■ Required task
Could you recast the stretch of material from the line containing "Where should I click to: Go" through the line containing "click(x=100, y=40)" as a Markdown table with the columns Row and Material line, leaving out blank lines?

■ Records provided
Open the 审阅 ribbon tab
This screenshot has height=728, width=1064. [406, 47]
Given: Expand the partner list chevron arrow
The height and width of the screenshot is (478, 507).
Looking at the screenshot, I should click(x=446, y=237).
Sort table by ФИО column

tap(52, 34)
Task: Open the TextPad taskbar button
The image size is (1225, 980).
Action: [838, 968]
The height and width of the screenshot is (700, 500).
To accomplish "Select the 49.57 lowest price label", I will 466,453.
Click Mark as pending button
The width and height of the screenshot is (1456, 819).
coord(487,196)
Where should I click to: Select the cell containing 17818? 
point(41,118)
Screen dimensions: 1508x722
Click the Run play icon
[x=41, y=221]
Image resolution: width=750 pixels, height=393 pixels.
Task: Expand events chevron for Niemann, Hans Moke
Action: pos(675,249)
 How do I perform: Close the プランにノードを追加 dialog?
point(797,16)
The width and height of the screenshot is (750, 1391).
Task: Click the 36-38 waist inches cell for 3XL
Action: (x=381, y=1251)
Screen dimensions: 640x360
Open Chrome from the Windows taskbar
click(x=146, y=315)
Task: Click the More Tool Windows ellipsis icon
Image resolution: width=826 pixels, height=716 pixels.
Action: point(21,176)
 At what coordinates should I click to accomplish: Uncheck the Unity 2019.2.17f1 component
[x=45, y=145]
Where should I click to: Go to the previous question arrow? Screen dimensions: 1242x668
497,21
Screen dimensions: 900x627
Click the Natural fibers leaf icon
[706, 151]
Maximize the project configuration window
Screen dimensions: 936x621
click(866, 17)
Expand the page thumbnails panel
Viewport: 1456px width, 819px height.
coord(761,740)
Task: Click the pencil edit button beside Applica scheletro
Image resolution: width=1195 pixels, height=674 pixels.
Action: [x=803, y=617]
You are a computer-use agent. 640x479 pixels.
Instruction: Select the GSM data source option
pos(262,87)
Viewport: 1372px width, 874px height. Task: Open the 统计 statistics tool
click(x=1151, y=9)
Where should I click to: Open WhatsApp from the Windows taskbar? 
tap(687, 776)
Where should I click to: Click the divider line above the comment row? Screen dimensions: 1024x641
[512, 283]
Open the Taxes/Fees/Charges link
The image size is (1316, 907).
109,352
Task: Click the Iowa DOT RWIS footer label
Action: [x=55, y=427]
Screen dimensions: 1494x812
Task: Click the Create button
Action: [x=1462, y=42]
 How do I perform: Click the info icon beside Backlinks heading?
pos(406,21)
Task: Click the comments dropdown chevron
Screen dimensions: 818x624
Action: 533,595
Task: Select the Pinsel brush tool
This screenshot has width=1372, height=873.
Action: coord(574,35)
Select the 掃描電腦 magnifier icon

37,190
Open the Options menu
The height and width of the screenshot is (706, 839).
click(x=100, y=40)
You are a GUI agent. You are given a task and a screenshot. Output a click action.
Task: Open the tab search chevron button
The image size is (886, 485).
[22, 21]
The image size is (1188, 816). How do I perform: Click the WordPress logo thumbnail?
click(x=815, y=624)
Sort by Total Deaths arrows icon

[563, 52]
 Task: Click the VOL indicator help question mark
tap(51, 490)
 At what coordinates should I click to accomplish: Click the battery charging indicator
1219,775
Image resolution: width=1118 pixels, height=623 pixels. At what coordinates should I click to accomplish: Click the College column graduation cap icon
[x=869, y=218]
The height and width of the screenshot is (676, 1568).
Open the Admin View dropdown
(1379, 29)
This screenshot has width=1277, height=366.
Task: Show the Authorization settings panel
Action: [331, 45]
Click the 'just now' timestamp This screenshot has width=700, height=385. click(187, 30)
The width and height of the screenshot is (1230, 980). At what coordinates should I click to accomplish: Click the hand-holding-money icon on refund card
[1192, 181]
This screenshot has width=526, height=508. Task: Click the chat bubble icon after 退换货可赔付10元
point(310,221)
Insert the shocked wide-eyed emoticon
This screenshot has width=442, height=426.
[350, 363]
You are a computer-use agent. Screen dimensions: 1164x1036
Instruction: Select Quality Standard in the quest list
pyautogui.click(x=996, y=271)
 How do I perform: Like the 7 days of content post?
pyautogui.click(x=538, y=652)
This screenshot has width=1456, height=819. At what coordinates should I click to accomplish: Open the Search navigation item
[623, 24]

■ Response
| Row | Material line |
|---|---|
| 1 | Where should I click to: Go to the previous question arrow? Screen dimensions: 1242x668 |
| 2 | 497,21 |
| 3 | Screen dimensions: 900x627 |
| 4 | Click the Natural fibers leaf icon |
| 5 | [706, 151] |
| 6 | Maximize the project configuration window |
| 7 | Screen dimensions: 936x621 |
| 8 | click(866, 17) |
| 9 | Expand the page thumbnails panel |
| 10 | Viewport: 1456px width, 819px height. |
| 11 | coord(761,740) |
| 12 | Task: Click the pencil edit button beside Applica scheletro |
| 13 | Image resolution: width=1195 pixels, height=674 pixels. |
| 14 | Action: [x=803, y=617] |
| 15 | You are a computer-use agent. 640x479 pixels. |
| 16 | Instruction: Select the GSM data source option |
| 17 | pos(262,87) |
| 18 | Viewport: 1372px width, 874px height. Task: Open the 统计 statistics tool |
| 19 | click(x=1151, y=9) |
| 20 | Where should I click to: Open WhatsApp from the Windows taskbar?  |
| 21 | tap(687, 776) |
| 22 | Where should I click to: Click the divider line above the comment row? Screen dimensions: 1024x641 |
| 23 | [512, 283] |
| 24 | Open the Taxes/Fees/Charges link |
| 25 | The image size is (1316, 907). |
| 26 | 109,352 |
| 27 | Task: Click the Iowa DOT RWIS footer label |
| 28 | Action: [x=55, y=427] |
| 29 | Screen dimensions: 1494x812 |
| 30 | Task: Click the Create button |
| 31 | Action: [x=1462, y=42] |
| 32 |  How do I perform: Click the info icon beside Backlinks heading? |
| 33 | pos(406,21) |
| 34 | Task: Click the comments dropdown chevron |
| 35 | Screen dimensions: 818x624 |
| 36 | Action: 533,595 |
| 37 | Task: Select the Pinsel brush tool |
| 38 | This screenshot has width=1372, height=873. |
| 39 | Action: coord(574,35) |
| 40 | Select the 掃描電腦 magnifier icon |
| 41 | 37,190 |
| 42 | Open the Options menu |
| 43 | The height and width of the screenshot is (706, 839). |
| 44 | click(x=100, y=40) |